==== Records provided ====

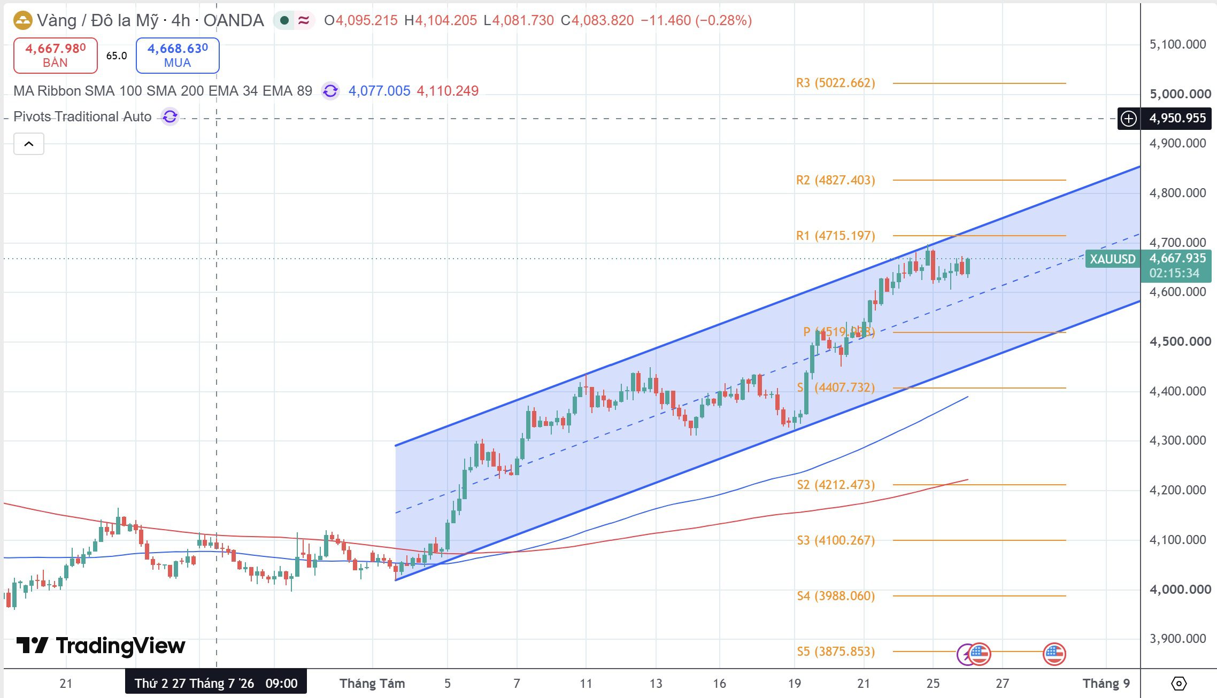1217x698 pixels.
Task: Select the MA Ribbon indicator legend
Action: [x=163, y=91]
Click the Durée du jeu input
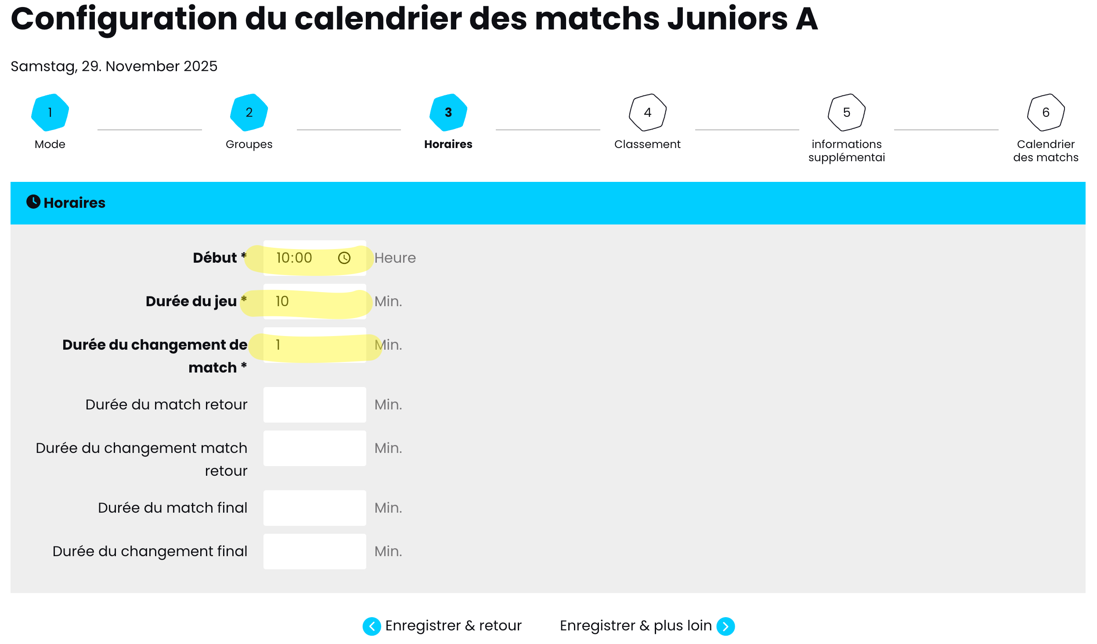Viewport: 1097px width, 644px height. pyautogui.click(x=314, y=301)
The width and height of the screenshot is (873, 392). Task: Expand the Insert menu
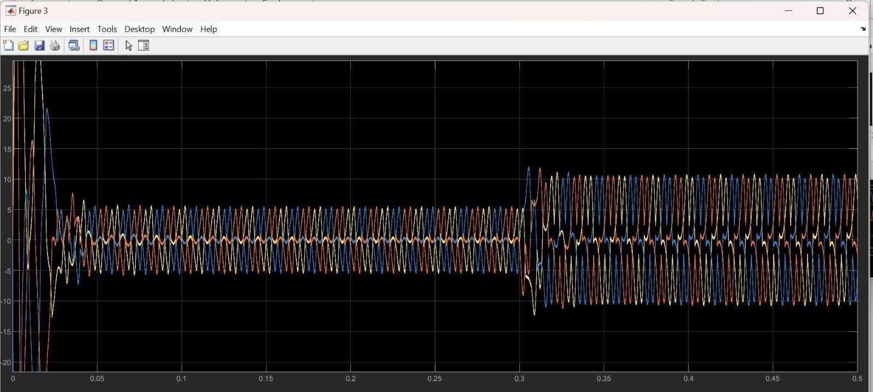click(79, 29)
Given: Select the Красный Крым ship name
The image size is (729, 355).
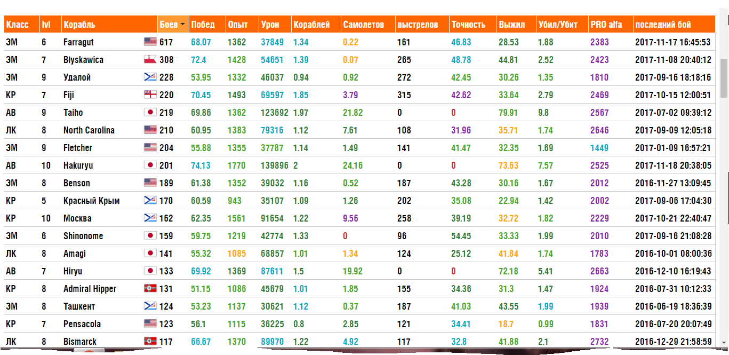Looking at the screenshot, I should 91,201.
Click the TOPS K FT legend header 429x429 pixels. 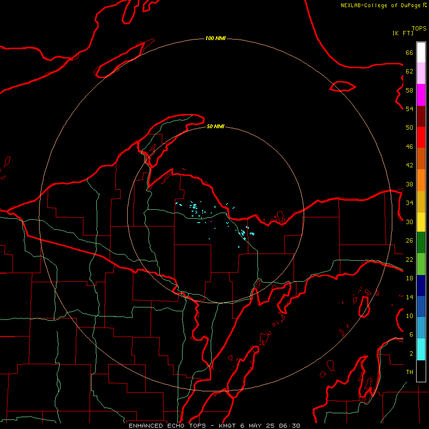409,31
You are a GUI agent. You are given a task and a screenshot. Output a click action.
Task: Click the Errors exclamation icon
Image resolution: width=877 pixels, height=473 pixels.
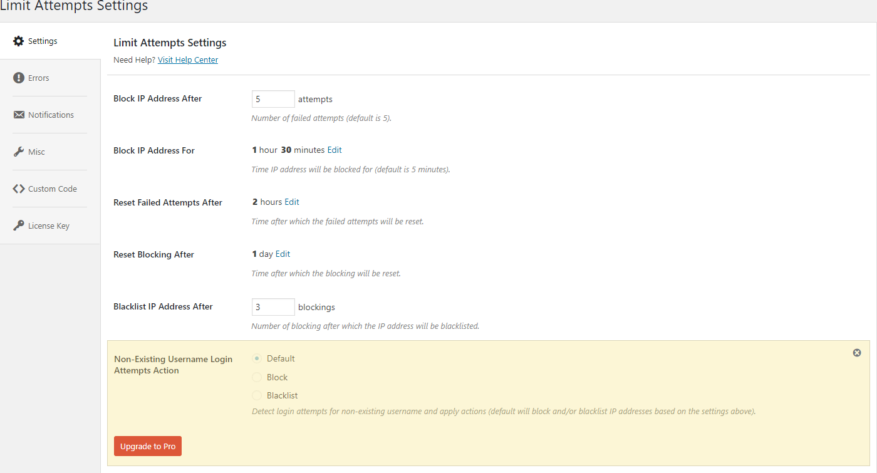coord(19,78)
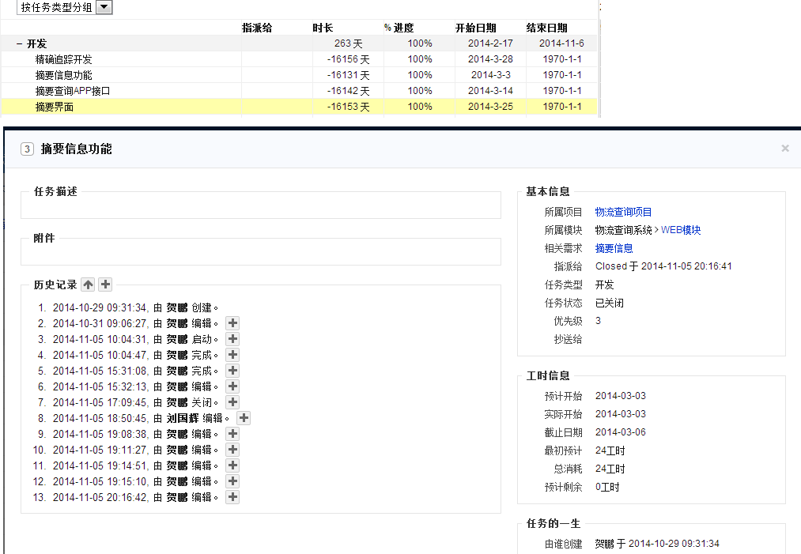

====

*Description of the task*. Copy out the lines from the one containing "You are a GUI" through the end of the records, both included. Omit the pictures.

*Answer for the task*.
You are a GUI agent. You are given a task and a screenshot. Output a click action.
Task: Click the Errors exclamation icon
Image resolution: width=877 pixels, height=473 pixels.
coord(19,78)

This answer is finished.